One of the most severe heart diseases related to pregnancy is peripartum cardiomyopathy (PPCM). Peripartum cardiomyopathy (PPCM) is an uncommon, idiopathic complication of pregnancy associated with 10–30% mortality.
The European Society of Cardiology Working group on PPCM defines the disease as heart failure (HF) symptoms secondary to new left ventricular (LV) systolic dysfunction developing during the last months of pregnancy or within the immediate postpartum period. It occurs in the absence of an identifiable cause for HF with reduced ejection fraction (HFrEF) and represents a diagnosis of exclusion.
There are several risk factors and conditions associated with development of PPCM including; age, race, preeclampsia and multiple gestations. Other associated conditions have been reported but less well substantiated, including substance abuse, anemia, asthma, prolonged tocolysis, diabetes mellitus, obesity, and malnutrition.
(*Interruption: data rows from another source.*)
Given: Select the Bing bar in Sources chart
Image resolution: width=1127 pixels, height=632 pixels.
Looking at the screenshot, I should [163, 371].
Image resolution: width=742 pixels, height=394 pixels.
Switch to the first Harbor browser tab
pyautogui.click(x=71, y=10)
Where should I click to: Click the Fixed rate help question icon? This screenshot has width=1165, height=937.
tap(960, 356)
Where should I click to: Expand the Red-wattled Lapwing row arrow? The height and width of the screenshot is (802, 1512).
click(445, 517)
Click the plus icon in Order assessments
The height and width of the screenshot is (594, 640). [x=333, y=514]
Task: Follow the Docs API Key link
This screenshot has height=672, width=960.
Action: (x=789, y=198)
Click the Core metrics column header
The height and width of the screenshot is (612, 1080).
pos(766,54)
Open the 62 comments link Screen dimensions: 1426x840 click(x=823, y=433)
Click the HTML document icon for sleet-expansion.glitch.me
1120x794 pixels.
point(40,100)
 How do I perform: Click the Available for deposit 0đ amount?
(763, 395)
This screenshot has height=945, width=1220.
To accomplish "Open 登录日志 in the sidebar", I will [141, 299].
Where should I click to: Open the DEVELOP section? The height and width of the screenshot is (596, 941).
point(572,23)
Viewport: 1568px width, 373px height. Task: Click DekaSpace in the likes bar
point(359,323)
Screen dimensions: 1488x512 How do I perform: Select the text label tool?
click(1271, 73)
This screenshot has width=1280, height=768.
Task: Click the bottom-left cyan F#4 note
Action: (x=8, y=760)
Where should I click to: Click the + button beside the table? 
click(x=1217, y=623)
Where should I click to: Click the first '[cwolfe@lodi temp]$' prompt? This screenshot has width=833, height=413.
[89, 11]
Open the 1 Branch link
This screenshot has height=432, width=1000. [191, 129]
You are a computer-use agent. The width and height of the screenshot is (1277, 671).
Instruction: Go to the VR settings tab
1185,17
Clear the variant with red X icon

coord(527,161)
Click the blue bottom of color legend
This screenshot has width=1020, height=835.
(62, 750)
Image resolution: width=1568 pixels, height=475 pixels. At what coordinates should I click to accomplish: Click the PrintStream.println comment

There are many hypothesis including myocarditis, genetic succeptibility, fetal microchimerism, and autoimmune response, A ‘two- hit’ model of angiogenic imbalance in the heart during the peripartal period has recently been proposed, combining systemic antiangiogenic signals during late pregnancy and host susceptibility through insufficient local proangiogenic defences in the heart.
Pregnancy is a physiological state accompanied by maternal hemodynamic changes, during which time, signs and symptoms could mimic signs of heart failure. Awareness of these changes is of great importance for early recognition and timely management of PPCM, which correlate with better prognosis of these patients. Symptoms of PPCM, such as dyspnea, cough, fatigue, leg edema, malaise, are very often misinterpreted as physiological symptoms due to pregnancy. This is the reason of delayed recognition of PPCM, so at the moment of diagnosis patients are presented with NYHA III or IV functional class.
Transthoracic echocardiography is the most important tool for diagnostic confirmation or exclusion of PPCM and should be performed in every suspected case. Echocardiography enables prompt diagnosis and the evaluation of heart function. Thus, in any case of doubt or suspicion of heart failure, bed-side echocardiography should be done as soon as possible. PPCM is presented with systolic dysfunction, reduced cardiac output, and increased filling pressures, while left ventricular dilatation must not be always present. Echocardiographic diagnostic criteria for PPCM include: EF <45%, LVFS <30% or both, and LVEDD >2.7 cm/m2 body surface area. Valvular regurgitation can be present. In patients with EF ≤35%, left ventricular thrombus is often detected.